Lumiere is also a good breeder she had a litter with Terry from FarleyD poodles but I am sure they have been sold by now since I believe the puppies where born in June.


----------



## roxy25 (Dec 18, 2008)

Cdnjennga said:


> Haha, just took a quick look at their website and there's an available older dog with a clip that really made me laugh. It's like his nose is shaved until it's close to the end then there's more full hair. Anyone know if that's actually a poodle clip?
> 
> http://www.minaretspoodles.com/id3.html
> 
> It's Skippy, near the bottom of the page.



Its a dutch clip lol they do look funny in those clips


----------



## tannerokeefe (Dec 14, 2008)

roxy25 said:


> Its a dutch clip lol they do look funny in those clips


I think I am getting ready to put Dutch in a Dutch clip!! at least the mustache part!


----------



## wishpoo (Sep 12, 2009)

AKBIRDY, I have sent you PM with all of the answers.
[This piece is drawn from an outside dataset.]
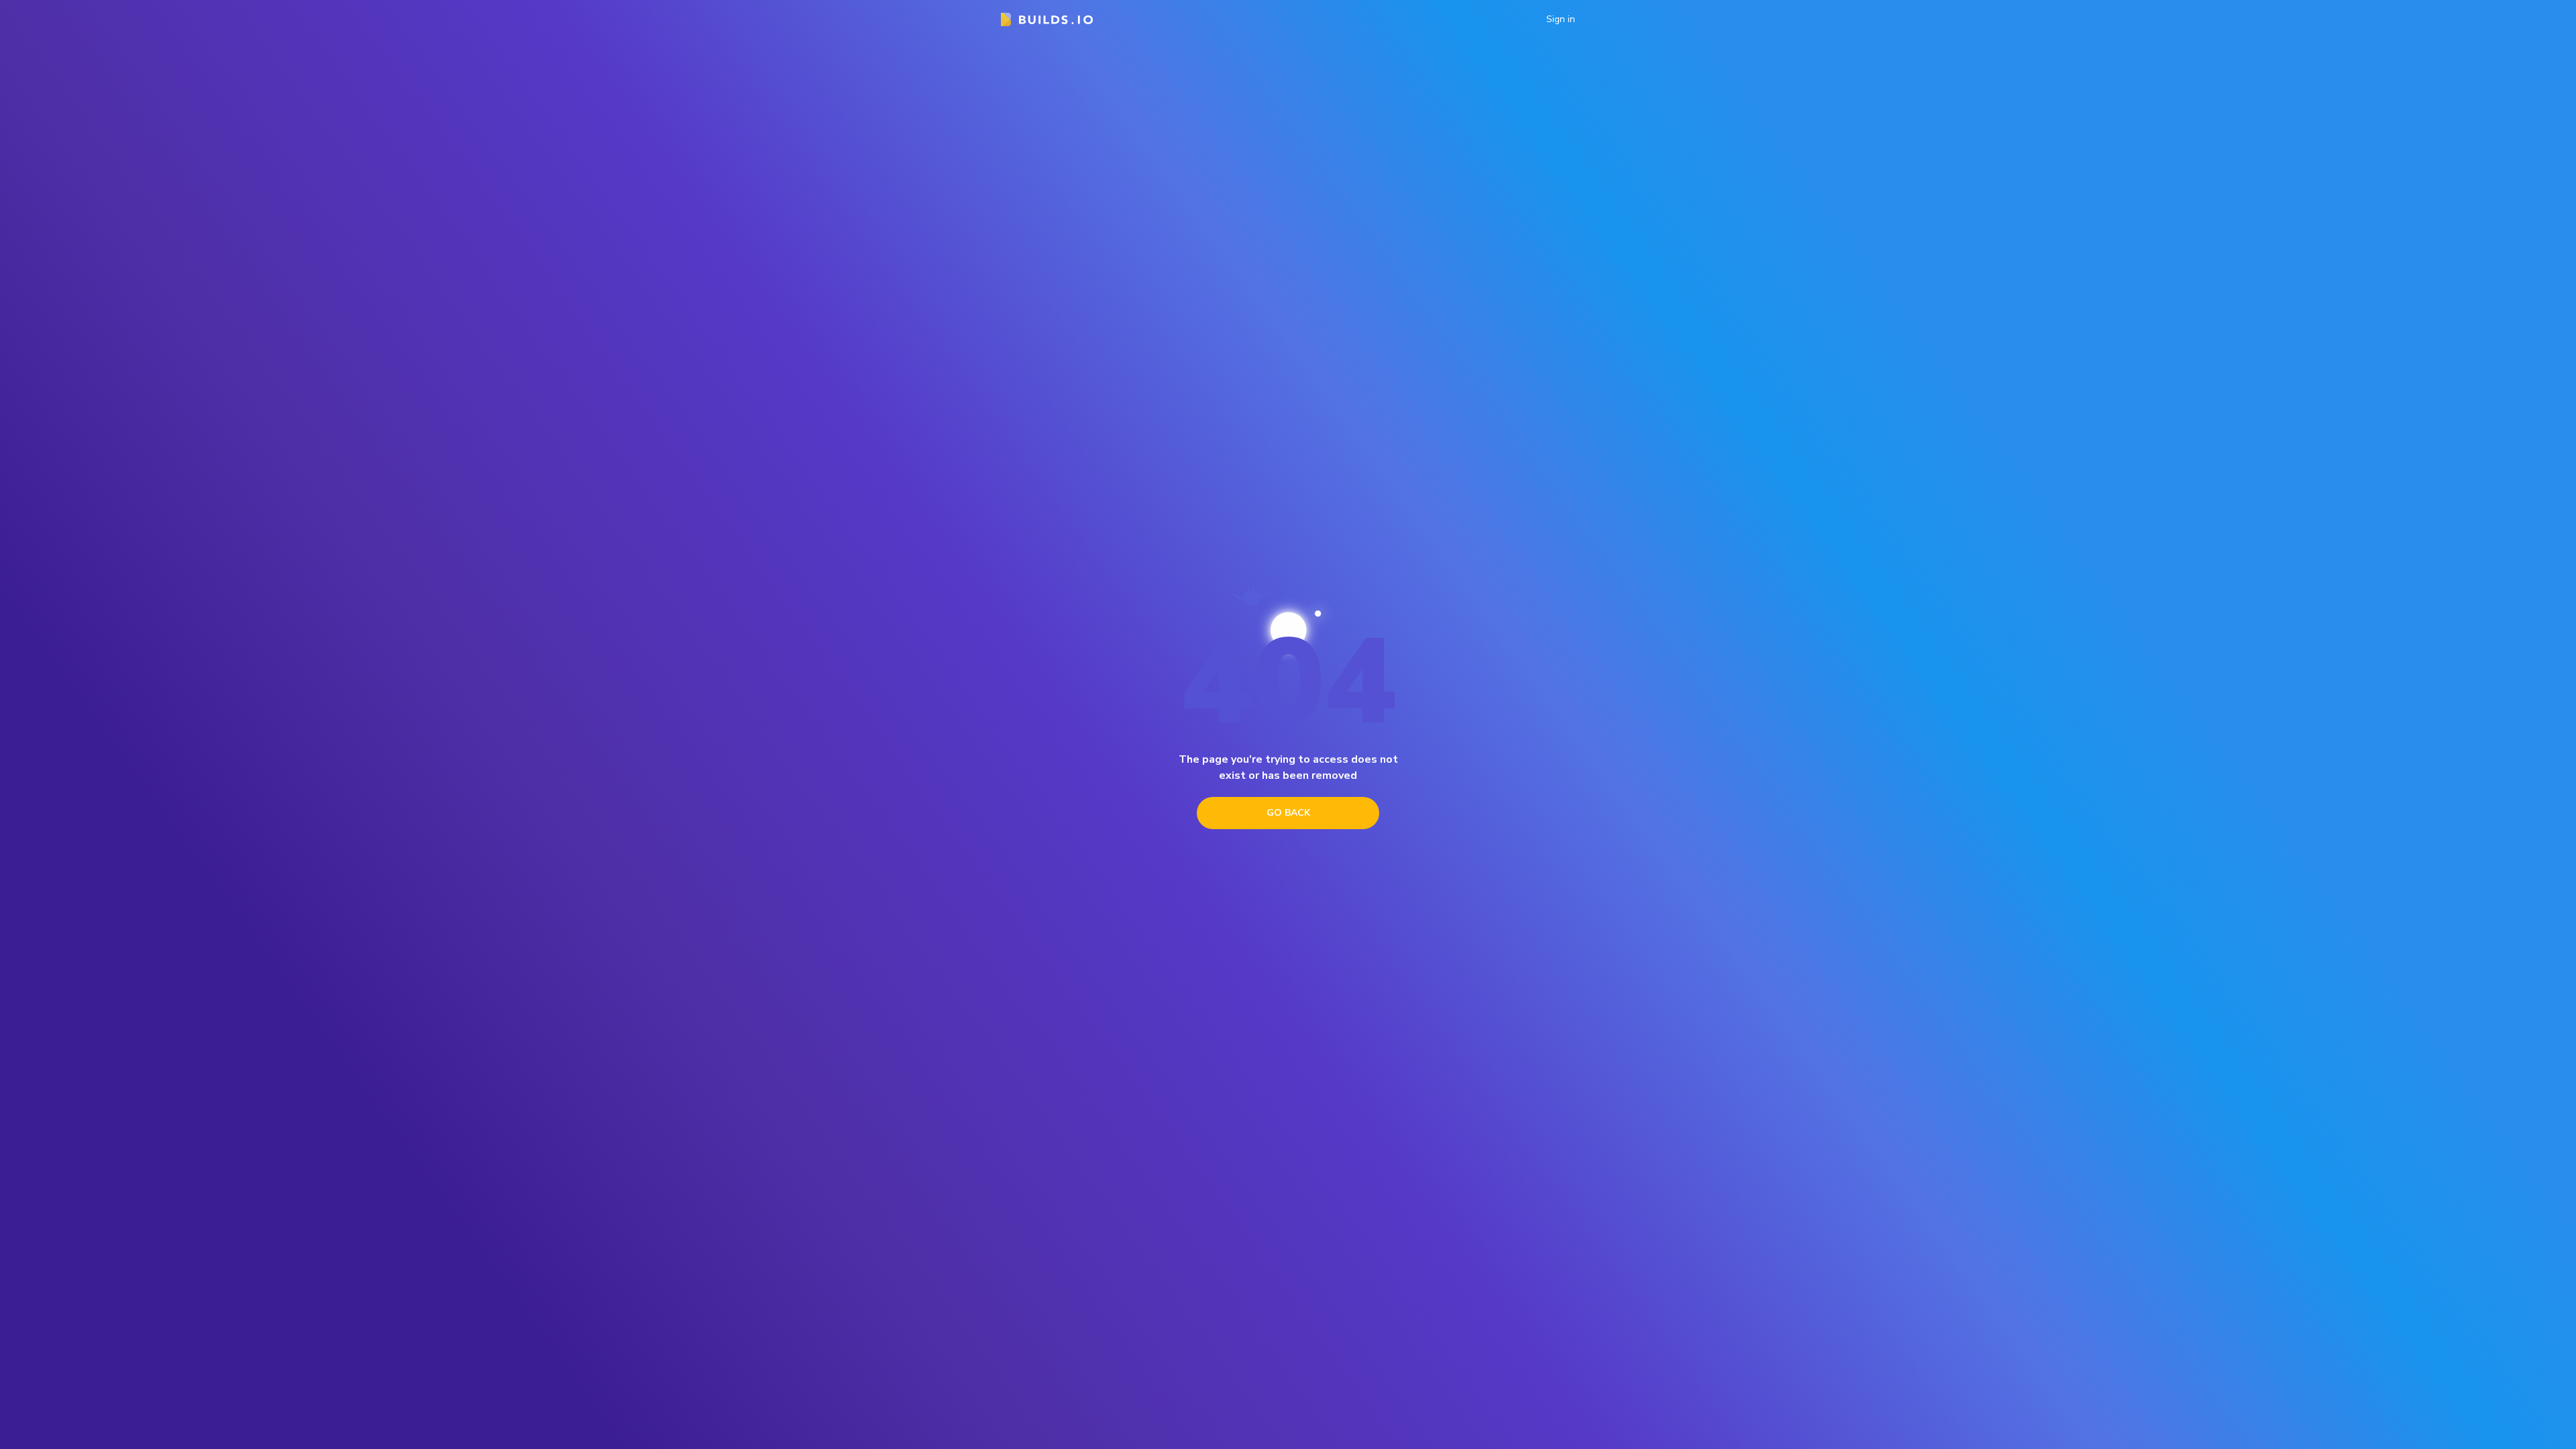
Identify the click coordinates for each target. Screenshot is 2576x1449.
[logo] (1047, 19)
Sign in (1560, 19)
Hope you got it since it was very looooooooong LOL

All the best : )


----------



## jak (Aug 15, 2009)

I think he is just in an ordinary clip, but with a moustache.

It was very popular about 20 or so years ago lol,

looks very cute on miniature or toy poodle puppies,
especially blue or silver toys


----------



## *heather* (Jul 30, 2009)

I'm not a fan of that clip at all!! IMO hair on the face is just ugly! :arrogant (2): Just my opinion! 

The picture from the first post; both are Reds (faded).


----------